This post was originally shared by LaTeisha on our OpenIDEO Vibrant Cities Challenge. I'm cross-pollinating it here as it has lots of relevance to our Renewable Enegry Challenge around engaging communities and visualising consumption.
"After being reminded of this project in Gary Huswit's Urbanized film, I thought I would post it.
Over two months in spring 2011, The Tidy Street project engaged volunteer residents and a street artist in a project attempting to change energy-consuming behavior. Organizers gave residential participants electricity meters to track how much electricity different devices in their home use. A website enabled them to see how the electricity usage in their home changed over time – and allowed them to compare that against the street's average. They could also compare that to the national average or even that of other countries. Once participants started measuring, a local graffiti artist painted the street's average energy use against the Brighton average in a graph on the road outside their homes, updating this each day with information from the prior 24 hours.

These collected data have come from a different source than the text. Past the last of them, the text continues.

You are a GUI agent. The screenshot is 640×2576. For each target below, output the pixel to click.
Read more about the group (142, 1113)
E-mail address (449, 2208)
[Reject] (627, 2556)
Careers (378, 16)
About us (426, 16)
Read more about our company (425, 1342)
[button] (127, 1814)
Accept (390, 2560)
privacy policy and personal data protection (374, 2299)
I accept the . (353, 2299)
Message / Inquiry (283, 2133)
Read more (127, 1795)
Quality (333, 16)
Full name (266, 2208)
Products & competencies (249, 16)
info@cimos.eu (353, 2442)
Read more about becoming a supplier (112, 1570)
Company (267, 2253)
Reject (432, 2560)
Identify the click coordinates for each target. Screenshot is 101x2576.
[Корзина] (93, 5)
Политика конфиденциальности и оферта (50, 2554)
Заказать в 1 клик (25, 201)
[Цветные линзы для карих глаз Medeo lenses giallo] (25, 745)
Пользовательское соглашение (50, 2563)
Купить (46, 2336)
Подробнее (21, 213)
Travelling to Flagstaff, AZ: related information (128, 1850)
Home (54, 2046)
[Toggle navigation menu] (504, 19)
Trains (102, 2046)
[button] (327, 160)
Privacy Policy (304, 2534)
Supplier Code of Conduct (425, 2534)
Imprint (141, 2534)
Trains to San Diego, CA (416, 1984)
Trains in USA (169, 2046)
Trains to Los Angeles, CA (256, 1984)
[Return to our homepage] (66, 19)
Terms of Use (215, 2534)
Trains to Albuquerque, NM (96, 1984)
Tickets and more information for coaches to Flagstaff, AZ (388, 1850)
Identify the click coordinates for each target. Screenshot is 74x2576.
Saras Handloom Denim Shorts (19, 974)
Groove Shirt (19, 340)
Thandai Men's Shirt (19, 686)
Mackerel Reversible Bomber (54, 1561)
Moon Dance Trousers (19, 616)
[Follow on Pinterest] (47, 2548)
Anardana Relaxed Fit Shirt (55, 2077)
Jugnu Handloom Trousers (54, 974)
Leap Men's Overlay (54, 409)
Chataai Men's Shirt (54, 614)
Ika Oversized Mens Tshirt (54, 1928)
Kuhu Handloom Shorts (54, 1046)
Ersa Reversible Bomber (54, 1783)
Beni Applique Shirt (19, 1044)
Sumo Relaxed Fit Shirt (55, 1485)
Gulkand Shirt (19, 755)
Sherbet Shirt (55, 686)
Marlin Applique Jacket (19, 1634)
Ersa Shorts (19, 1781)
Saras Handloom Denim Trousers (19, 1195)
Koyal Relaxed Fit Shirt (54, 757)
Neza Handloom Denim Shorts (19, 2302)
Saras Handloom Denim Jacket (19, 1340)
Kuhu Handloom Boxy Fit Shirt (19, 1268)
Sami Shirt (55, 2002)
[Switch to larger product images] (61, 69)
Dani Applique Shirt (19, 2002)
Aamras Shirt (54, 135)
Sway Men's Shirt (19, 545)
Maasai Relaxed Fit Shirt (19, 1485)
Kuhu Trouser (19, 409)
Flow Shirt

The project aimed to answer whether the public display of this monitored data would change the community's electricity consumption during the project. Indeed, over the first three weeks, the street's average energy use dropped by 15%, with some cutting usage by as much as 30%.
I'm really impressed by the impact of monitoring and publicly sharing behavioral changes and the sense of project ownership and civic pride the participants seemed to have felt."
How might we help communities visualise their collective consumption to trigger onwards conversations in an engaging way? Could this kind of thing be used for visualising crowdsourcing of community renewable enegry initiatives too?